> [WHAT YOU HAVE TO DO]:
Continue the piece about Foxconn's NVIDIA-backed supercomputing center, starting right after its final sentence.

> [TEXT PROVIDED]:
------------------------------------------------
Foxconn announced at its annual tech day in Taipei that a $1.4 billion supercomputing center developed in partnership with NVIDIA is due in the first half of 2026. The company said the facility will become Taiwan’s largest advanced GPU cluster and will be powered by NVIDIA Blackwell GB300 hardware. Foxconn will operate the site under its new Artificial Intelligence and cloud unit, Visonbay Artificial Intelligence, and highlighted the project as part of a broader push into large-scale compute services.
NVIDIA vice president Alexis Bjorlin told attendees that rapid gains in GPU performance are shifting the economics of compute, and that many companies may find it more economical to rent capacity rather than build their own facilities. Foxconn said it plans to invest $2-3 billion per year in Artificial Intelligence, and chairman Young Liu said the company can already build around 1,000 Artificial Intelligence racks per week, a volume he expects to increase next year. Those production capabilities are presented as a core advantage for scaling new systems quickly.
------------------------------------------------
Data entries:
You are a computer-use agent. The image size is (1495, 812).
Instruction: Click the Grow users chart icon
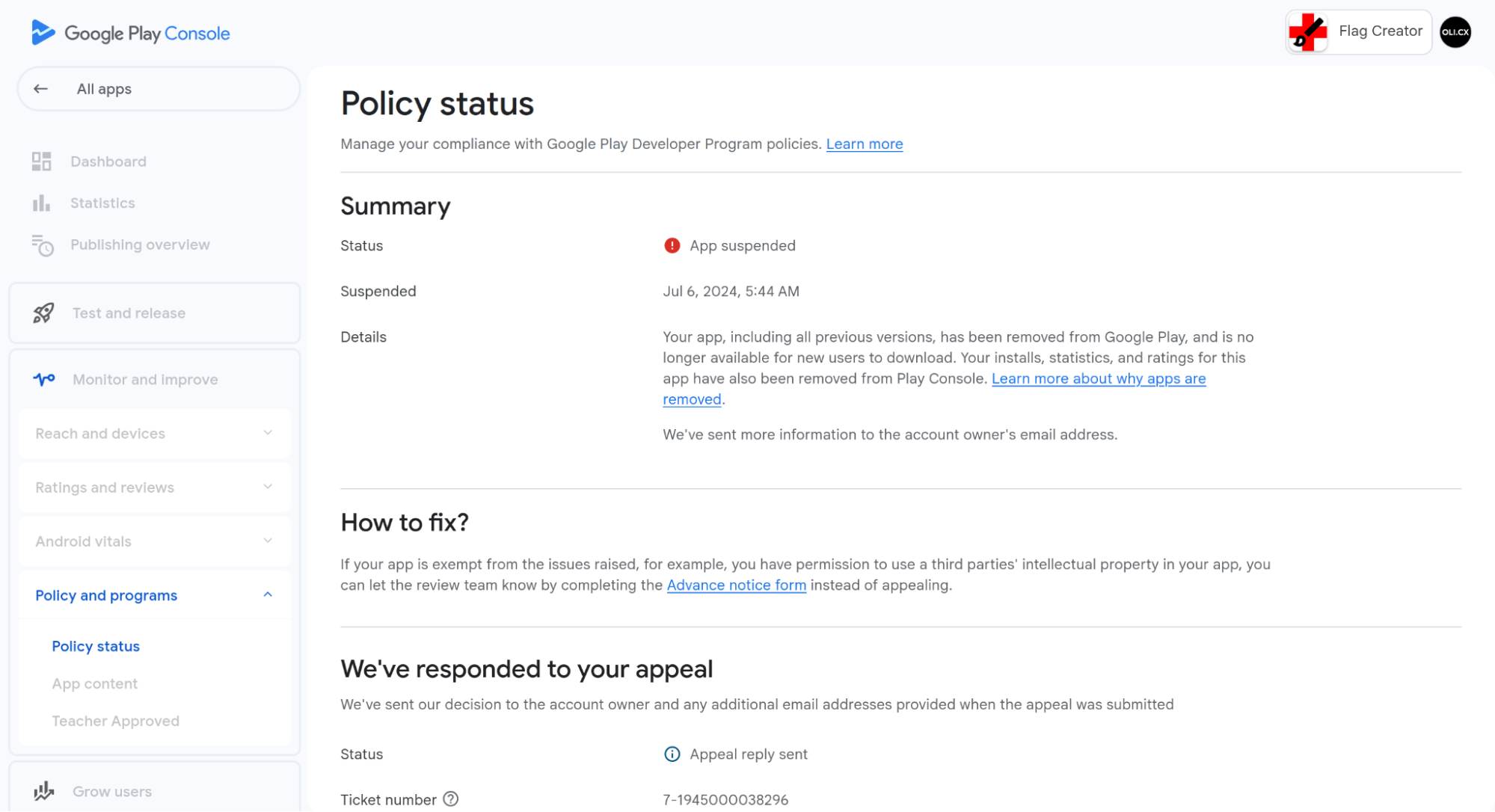(x=44, y=791)
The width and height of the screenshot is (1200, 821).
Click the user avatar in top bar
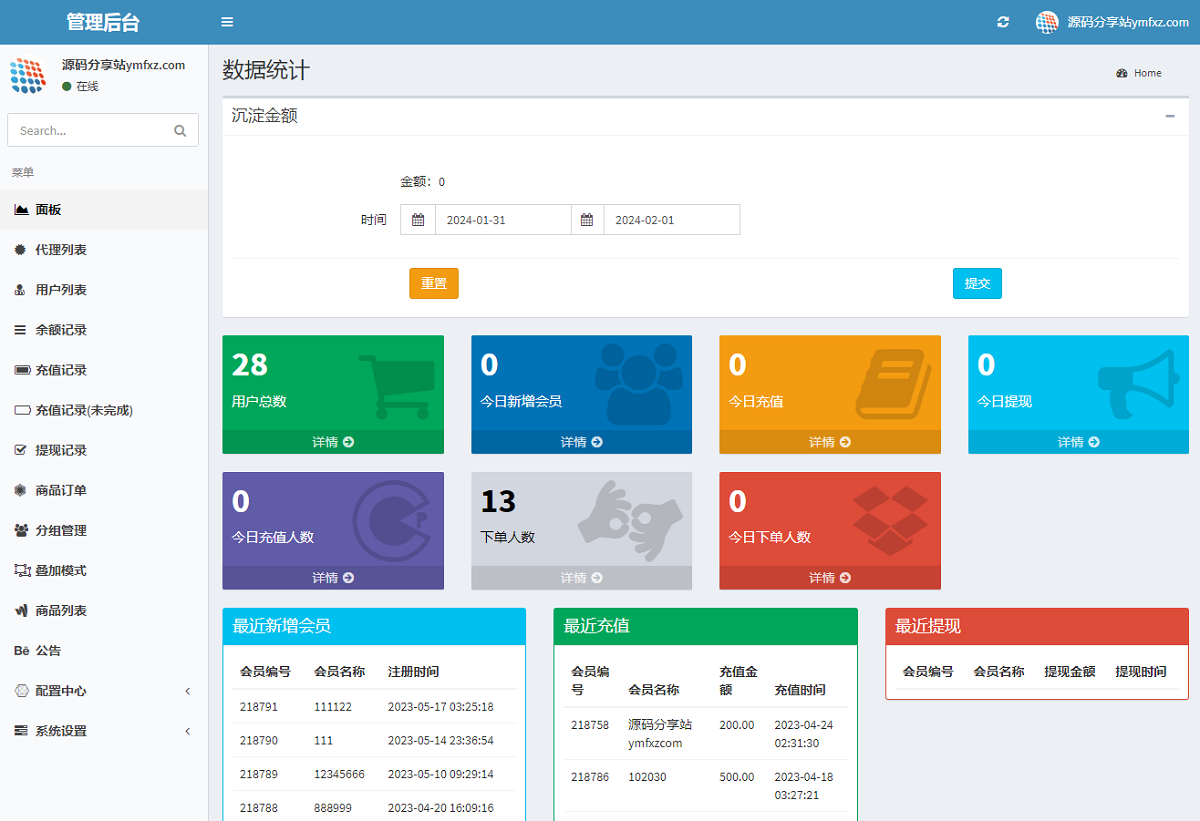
------------------------------------------------
> [OUTPUT FOR THIS TASK]:
Separately, OpenAI confirmed a new partnership with Foxconn to co-develop hardware for data centers. Under the agreement, Foxconn will design and manufacture components such as cabling, power systems and other infrastructure gear. The deal does not include purchase commitments, but gives OpenAI early access to test the hardware, mirroring the supplier feedback model Foxconn uses with Google, AWS and Microsoft. OpenAI CEO Sam Altman said demand for advanced Artificial Intelligence infrastructure continues to exceed supply and that upcoming models will require new types of server racks, cooling systems and power hardware, driving further hardware innovation and collaboration.